Saved entries
....................

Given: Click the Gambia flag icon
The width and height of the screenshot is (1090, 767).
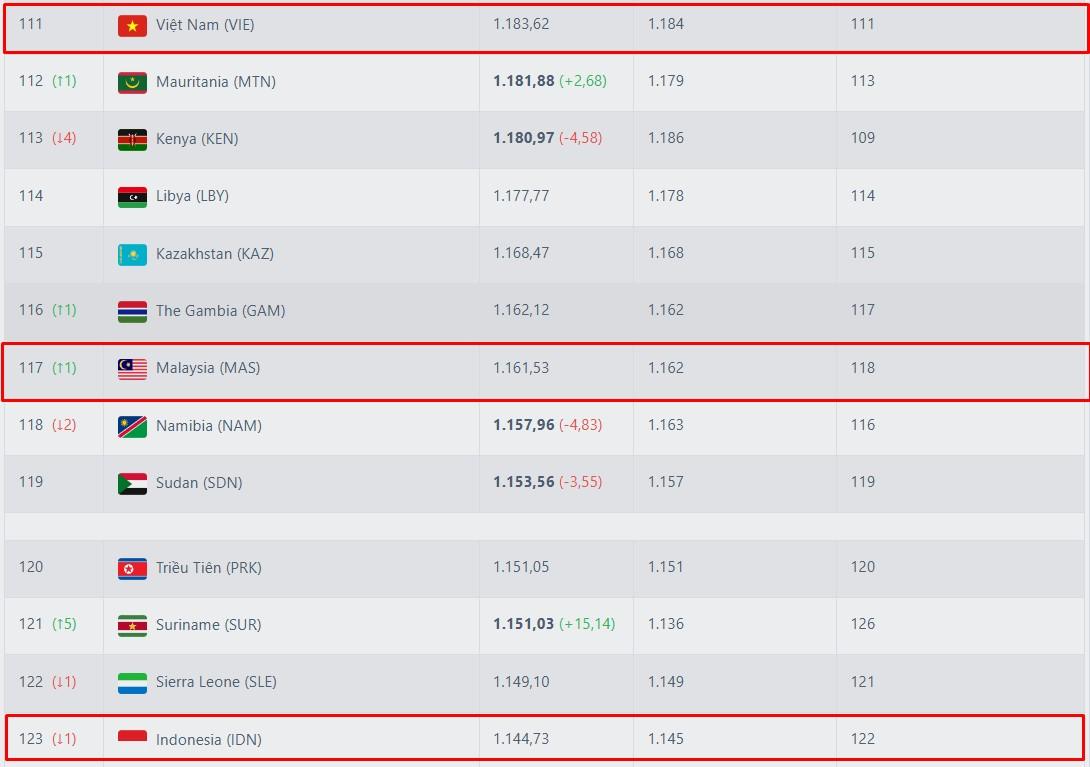Looking at the screenshot, I should (x=132, y=311).
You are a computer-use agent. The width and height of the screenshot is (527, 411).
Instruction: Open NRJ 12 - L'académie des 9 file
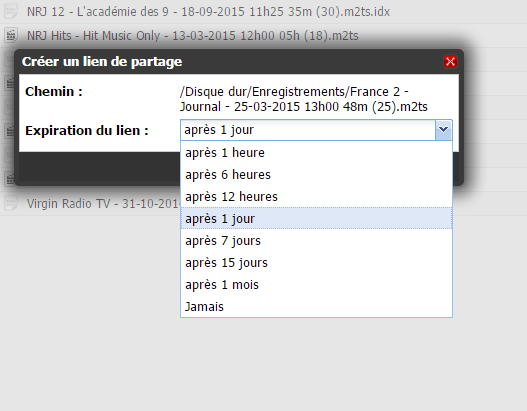click(x=208, y=11)
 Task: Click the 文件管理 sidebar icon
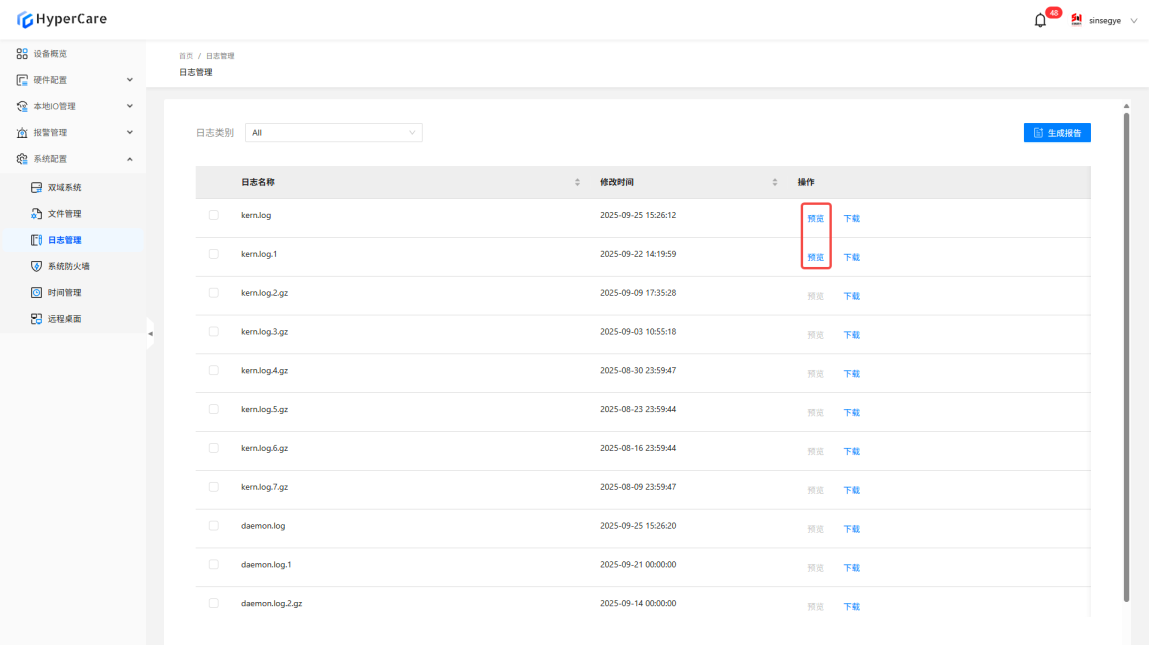tap(36, 214)
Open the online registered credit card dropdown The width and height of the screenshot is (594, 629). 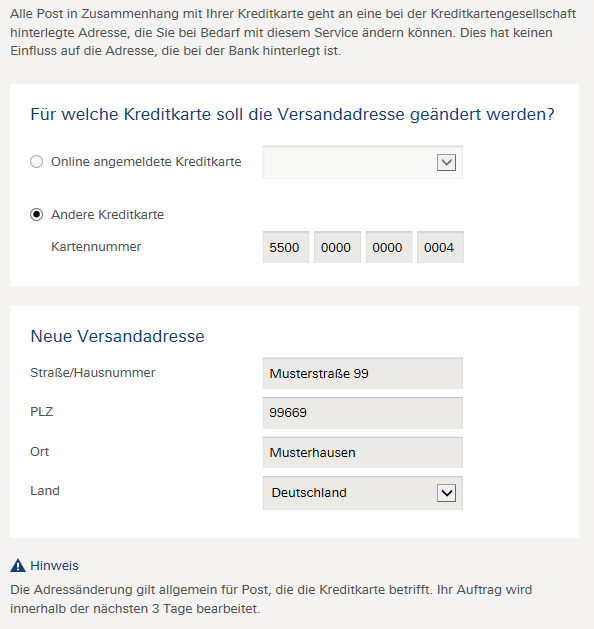pyautogui.click(x=363, y=162)
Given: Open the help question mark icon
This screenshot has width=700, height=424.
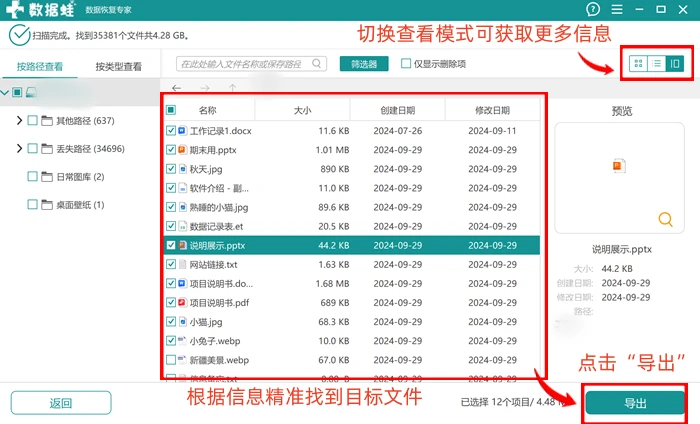Looking at the screenshot, I should [593, 9].
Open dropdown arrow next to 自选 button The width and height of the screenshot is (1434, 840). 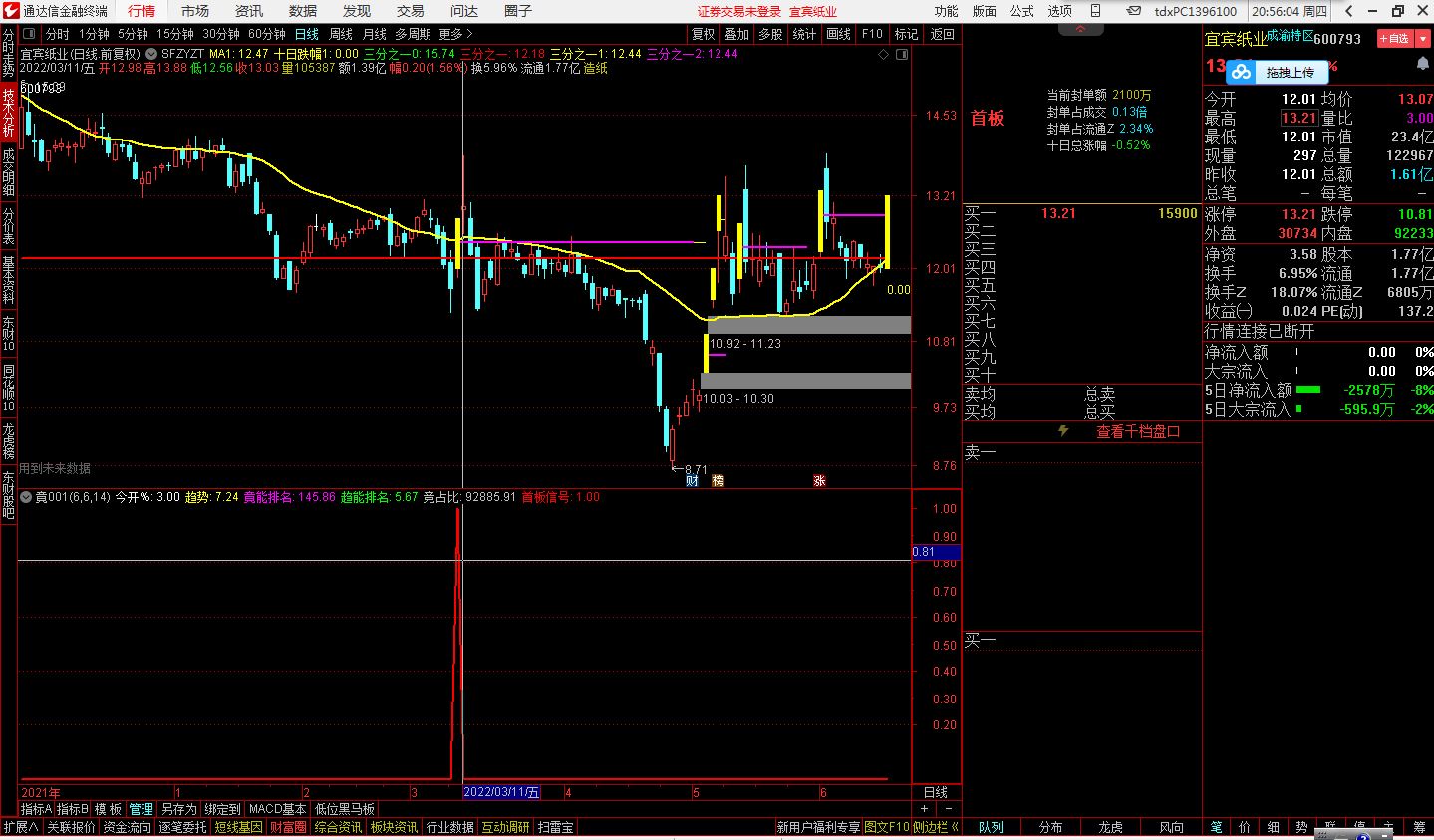coord(1421,38)
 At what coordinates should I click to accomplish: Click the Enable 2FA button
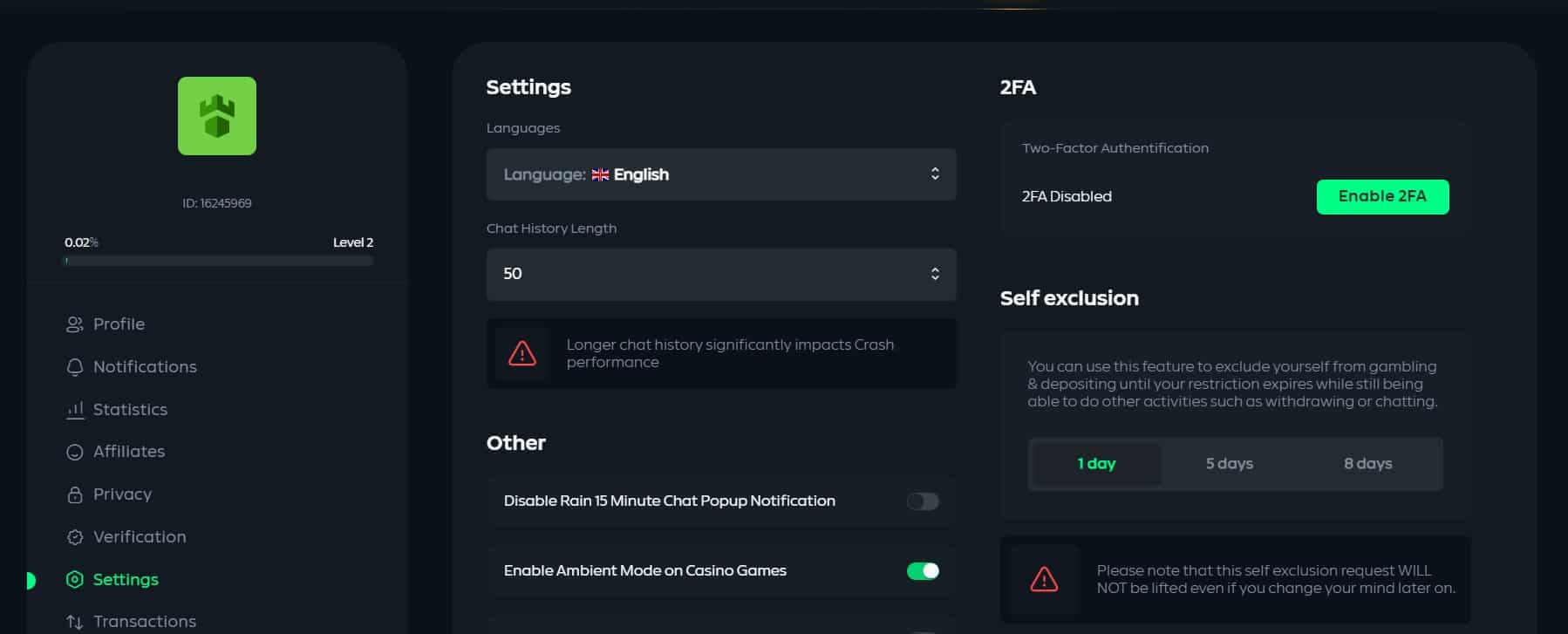coord(1382,197)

....................

Take the line containing "At what coordinates" as the first line and the last line of the data above as the final one, and output exactly the lines between them, inclusive, with no pictures.

WRITTEN ANSWER:
 At what coordinates should I click to accomplish: Click the Enable 2FA button
coord(1382,197)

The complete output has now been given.